What if the problem with schizophrenia patients wasn’t that they lacked the ability to respond to so much stimuli, but that they lacked the ability
not
to? What if their brains weren’t overloaded, but lacked inhibition—forced to reckon with everything that was coming their way, every second of every day?
In 1979, working at his lab in Denver, a little more than an hour’s drive from the Galvin family’s home on Hidden Valley Road, Freedman developed a method of measuring inhibition that was painless for the patients: A small electrode was placed on the test subject’s scalp, and that electrode measured electrical activity in the form of waves. Bigger waves meant the brain was working harder to process information; smaller waves meant the brain was doing less. Freedman devised an experiment. He measured his test subjects’ reactions when they heard the same exact noise—a click—played twice, with just a short interval between them, usually half a second.
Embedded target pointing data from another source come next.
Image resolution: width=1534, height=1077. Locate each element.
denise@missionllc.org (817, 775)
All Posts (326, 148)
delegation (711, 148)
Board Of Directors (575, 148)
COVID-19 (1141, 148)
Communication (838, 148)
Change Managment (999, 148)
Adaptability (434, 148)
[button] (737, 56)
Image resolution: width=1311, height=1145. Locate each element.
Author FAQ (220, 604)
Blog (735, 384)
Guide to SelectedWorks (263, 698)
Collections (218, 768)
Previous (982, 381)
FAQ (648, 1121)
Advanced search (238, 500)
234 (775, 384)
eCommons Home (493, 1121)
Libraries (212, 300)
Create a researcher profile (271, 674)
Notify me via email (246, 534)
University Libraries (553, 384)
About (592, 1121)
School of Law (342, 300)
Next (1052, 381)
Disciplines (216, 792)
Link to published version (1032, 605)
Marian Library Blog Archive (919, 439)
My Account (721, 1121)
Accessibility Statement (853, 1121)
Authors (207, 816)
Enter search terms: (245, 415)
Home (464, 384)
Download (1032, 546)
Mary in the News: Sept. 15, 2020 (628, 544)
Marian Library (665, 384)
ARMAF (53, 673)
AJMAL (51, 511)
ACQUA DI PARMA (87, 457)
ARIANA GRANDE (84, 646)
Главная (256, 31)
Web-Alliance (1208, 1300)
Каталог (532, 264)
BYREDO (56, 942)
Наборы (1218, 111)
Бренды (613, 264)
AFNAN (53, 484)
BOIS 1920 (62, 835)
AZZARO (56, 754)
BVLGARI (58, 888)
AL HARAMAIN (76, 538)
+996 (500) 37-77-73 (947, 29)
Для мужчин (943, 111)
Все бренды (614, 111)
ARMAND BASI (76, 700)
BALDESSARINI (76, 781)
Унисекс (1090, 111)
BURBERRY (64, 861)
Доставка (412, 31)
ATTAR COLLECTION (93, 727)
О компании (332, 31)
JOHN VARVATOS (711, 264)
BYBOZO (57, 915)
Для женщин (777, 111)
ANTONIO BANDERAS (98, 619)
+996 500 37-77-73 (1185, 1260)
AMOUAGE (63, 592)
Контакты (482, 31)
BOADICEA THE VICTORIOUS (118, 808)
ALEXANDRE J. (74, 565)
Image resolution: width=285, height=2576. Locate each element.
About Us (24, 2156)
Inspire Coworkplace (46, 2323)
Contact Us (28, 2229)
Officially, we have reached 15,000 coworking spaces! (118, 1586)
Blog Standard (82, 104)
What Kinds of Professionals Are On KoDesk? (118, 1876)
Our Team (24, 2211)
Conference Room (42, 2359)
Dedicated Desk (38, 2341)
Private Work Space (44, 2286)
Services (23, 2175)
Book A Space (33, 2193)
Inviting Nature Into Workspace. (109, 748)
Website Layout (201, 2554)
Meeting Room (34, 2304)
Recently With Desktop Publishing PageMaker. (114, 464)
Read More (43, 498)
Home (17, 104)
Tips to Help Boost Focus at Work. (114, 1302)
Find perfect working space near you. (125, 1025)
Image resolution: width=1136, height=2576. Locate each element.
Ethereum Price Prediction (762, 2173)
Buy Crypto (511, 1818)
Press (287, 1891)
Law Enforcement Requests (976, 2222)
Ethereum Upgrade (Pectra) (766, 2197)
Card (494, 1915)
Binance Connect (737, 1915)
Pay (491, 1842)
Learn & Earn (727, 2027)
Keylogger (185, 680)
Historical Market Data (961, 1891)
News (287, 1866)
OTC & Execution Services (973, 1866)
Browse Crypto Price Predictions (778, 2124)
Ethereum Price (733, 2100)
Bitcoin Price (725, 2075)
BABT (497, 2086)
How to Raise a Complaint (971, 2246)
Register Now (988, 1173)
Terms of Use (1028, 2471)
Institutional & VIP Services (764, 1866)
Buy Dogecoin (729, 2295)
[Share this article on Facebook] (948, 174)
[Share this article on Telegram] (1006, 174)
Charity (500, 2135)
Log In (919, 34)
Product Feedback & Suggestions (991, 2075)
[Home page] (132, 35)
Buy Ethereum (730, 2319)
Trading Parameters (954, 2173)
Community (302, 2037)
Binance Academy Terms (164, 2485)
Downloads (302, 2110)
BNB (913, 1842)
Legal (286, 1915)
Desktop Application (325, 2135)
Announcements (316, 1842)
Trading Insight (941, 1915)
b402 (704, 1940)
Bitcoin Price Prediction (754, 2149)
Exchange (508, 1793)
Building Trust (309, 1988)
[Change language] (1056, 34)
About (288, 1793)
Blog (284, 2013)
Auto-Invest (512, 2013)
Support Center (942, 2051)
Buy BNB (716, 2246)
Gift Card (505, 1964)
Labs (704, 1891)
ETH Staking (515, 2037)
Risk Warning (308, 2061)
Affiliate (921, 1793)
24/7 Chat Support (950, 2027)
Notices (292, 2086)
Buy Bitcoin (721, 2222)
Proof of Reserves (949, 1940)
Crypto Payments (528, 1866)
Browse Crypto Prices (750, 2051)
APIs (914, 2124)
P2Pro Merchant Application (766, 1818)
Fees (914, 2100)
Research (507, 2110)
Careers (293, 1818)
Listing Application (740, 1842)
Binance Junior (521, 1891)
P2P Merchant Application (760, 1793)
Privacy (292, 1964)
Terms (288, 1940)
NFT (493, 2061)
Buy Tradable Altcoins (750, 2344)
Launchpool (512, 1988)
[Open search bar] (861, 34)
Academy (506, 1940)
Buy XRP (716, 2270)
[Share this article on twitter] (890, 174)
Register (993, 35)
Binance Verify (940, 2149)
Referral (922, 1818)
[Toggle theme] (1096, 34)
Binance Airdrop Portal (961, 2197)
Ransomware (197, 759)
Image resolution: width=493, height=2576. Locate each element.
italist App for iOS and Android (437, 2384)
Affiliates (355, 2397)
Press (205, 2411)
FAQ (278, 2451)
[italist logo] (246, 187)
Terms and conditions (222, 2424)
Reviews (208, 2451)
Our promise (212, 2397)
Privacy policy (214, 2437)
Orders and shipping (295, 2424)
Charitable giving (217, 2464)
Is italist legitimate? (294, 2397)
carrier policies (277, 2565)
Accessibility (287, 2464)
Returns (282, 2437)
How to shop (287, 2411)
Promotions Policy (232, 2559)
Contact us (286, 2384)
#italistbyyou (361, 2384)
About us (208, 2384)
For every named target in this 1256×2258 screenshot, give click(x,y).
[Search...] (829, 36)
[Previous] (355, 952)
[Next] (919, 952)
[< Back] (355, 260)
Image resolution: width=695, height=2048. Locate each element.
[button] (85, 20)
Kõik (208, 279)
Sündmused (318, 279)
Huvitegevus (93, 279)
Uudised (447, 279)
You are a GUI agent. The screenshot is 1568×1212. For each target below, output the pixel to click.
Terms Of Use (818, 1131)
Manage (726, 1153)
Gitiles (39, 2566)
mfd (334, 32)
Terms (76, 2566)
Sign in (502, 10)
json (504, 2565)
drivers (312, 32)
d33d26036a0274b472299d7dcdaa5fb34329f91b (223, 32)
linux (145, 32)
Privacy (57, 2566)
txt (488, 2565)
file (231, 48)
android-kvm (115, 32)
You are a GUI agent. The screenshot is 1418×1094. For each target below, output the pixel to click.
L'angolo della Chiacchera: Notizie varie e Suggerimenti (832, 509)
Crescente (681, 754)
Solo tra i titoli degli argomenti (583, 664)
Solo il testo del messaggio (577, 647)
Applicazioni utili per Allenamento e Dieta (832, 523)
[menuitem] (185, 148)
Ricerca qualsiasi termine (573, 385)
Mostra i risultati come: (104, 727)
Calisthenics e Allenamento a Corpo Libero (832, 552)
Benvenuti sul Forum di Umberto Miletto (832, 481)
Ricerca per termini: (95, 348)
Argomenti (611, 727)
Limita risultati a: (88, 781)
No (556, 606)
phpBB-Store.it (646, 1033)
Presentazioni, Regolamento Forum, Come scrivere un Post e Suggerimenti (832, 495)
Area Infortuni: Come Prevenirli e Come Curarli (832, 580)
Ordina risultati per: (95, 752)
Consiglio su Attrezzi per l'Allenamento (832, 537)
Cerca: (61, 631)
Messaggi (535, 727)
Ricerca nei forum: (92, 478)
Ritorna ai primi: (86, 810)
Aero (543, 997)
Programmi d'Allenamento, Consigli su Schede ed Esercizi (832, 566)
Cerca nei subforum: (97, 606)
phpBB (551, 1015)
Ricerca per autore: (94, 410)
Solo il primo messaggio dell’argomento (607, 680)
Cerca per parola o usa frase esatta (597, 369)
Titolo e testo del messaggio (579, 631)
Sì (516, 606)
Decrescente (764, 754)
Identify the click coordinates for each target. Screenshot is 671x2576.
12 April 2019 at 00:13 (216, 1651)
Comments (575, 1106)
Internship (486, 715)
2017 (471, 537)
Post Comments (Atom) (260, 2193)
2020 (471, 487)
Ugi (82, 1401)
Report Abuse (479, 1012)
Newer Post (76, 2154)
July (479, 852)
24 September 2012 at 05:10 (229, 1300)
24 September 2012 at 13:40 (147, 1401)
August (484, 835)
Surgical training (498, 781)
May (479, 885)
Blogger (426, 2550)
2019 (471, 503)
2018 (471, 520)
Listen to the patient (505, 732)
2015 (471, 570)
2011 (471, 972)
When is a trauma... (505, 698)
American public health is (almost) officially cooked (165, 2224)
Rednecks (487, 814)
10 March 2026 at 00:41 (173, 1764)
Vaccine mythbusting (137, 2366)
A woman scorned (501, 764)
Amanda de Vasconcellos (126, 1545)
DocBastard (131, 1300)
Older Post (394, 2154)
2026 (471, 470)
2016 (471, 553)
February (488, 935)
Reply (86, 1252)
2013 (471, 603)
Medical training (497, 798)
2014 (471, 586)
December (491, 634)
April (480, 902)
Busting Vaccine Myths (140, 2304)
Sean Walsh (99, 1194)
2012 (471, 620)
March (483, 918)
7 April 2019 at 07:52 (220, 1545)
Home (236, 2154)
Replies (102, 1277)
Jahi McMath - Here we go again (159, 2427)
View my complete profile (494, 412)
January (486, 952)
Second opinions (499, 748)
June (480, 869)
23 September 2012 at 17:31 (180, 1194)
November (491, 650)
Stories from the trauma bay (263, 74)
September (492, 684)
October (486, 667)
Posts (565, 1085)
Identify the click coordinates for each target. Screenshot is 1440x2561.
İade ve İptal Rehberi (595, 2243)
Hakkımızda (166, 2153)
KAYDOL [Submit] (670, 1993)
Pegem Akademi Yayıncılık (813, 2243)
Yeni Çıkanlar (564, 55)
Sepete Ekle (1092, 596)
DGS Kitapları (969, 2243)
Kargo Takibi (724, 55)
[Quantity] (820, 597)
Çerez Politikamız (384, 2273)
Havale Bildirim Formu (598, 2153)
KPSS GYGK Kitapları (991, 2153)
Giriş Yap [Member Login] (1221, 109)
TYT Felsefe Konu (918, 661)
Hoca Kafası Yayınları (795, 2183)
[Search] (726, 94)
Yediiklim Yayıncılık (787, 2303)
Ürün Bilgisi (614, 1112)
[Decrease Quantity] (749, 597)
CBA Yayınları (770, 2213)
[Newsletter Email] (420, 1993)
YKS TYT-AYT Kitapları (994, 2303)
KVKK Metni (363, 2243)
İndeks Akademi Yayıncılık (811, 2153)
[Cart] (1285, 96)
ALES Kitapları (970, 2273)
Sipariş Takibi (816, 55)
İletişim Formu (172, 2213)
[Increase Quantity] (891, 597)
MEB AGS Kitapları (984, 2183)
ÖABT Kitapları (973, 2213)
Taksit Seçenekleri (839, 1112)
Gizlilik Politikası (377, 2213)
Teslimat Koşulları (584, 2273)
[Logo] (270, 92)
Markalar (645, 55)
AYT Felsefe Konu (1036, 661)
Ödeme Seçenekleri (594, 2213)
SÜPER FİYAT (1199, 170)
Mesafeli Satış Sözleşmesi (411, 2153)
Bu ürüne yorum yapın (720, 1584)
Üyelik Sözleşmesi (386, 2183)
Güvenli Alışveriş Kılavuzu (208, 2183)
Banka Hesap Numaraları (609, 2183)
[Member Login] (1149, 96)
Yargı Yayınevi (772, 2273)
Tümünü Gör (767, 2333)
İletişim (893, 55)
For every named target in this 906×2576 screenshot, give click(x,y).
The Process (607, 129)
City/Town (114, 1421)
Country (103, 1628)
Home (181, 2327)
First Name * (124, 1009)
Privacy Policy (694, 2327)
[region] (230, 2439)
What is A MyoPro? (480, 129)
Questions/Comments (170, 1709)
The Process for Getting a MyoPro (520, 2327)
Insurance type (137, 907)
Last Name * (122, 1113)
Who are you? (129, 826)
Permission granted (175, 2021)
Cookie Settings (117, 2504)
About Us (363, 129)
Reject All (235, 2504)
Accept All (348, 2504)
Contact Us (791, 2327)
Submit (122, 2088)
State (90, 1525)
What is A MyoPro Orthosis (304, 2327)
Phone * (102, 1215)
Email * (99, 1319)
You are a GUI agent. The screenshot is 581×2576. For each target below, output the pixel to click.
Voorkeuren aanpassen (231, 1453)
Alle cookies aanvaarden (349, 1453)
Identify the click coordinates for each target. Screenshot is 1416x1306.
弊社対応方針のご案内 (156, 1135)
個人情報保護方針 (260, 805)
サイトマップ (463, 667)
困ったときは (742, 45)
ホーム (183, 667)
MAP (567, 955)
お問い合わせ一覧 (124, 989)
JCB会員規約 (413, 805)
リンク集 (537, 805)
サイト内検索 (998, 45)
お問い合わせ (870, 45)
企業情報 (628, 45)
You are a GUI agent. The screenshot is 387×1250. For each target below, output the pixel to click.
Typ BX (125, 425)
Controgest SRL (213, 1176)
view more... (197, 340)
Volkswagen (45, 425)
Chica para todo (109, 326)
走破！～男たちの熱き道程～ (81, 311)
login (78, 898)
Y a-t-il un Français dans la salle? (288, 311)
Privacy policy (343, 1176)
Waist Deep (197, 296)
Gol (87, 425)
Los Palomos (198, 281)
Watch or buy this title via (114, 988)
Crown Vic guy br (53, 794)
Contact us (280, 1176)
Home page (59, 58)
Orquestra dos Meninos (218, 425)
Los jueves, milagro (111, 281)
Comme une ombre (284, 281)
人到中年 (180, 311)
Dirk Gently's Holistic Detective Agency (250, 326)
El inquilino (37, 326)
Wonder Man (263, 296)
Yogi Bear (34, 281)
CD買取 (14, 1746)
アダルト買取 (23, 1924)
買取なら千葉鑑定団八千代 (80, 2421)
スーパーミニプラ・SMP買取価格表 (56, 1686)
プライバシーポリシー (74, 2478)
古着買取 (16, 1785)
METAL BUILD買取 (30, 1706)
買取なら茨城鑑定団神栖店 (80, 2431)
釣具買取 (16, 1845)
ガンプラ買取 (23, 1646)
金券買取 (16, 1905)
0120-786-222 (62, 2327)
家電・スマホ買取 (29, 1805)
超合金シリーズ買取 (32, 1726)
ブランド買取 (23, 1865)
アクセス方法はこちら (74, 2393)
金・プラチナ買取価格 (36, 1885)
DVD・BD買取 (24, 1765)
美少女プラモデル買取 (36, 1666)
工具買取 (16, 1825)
Any so-called “normal” brain, a brain without schizophrenia, recorded a large brain wave reacting to the first click, followed by a smaller wave reacting to the second click. The normal brain learns from what it perceives. It doesn’t have to start from zero if it hears the same thing twice. People with schizophrenia, however, couldn’t manage that. In test after test, conducted at Freedman’s lab in Denver, their brains showed two waves of equal size for the two clicks. It was as if they had to react all over again to the second click—even though they had just heard the same click a fraction of a second earlier.
The double-click test was not testing for schizophrenia itself. It was testing sensory gating, which was one potential aspect of schizophrenia. What made this result so exciting was that a sensory gating deficiency might well be genetic—and therefore could be traced through generations. Freedman felt as if he were on the cusp of a major breakthrough not just in understanding schizophrenia, but in treating it: What if he could isolate the gene irregularity that caused people to react this way to the double-click test? If he could do that, and if those people were indeed diagnosed with schizophrenia, then he would have proven the existence of a gene related to the illness and opened the door to a genetic remedy.
No one had ever done such a thing, though many dreamed of doing it. This was a common enough strategy for other diseases: With diabetes, for instance, there may be ten or twenty different genes in play, but the first generation of medicine treating diabetes targeted just one of those genes.
All it would take, Freedman thought, was the identification of one gene. What might help him in that search, he thought, was a large group—a family—with an extraordinarily large incidence of schizophrenia.
Where Freedman would find such a family, he had no idea. But they were out there somewhere. Probably closer than he thought.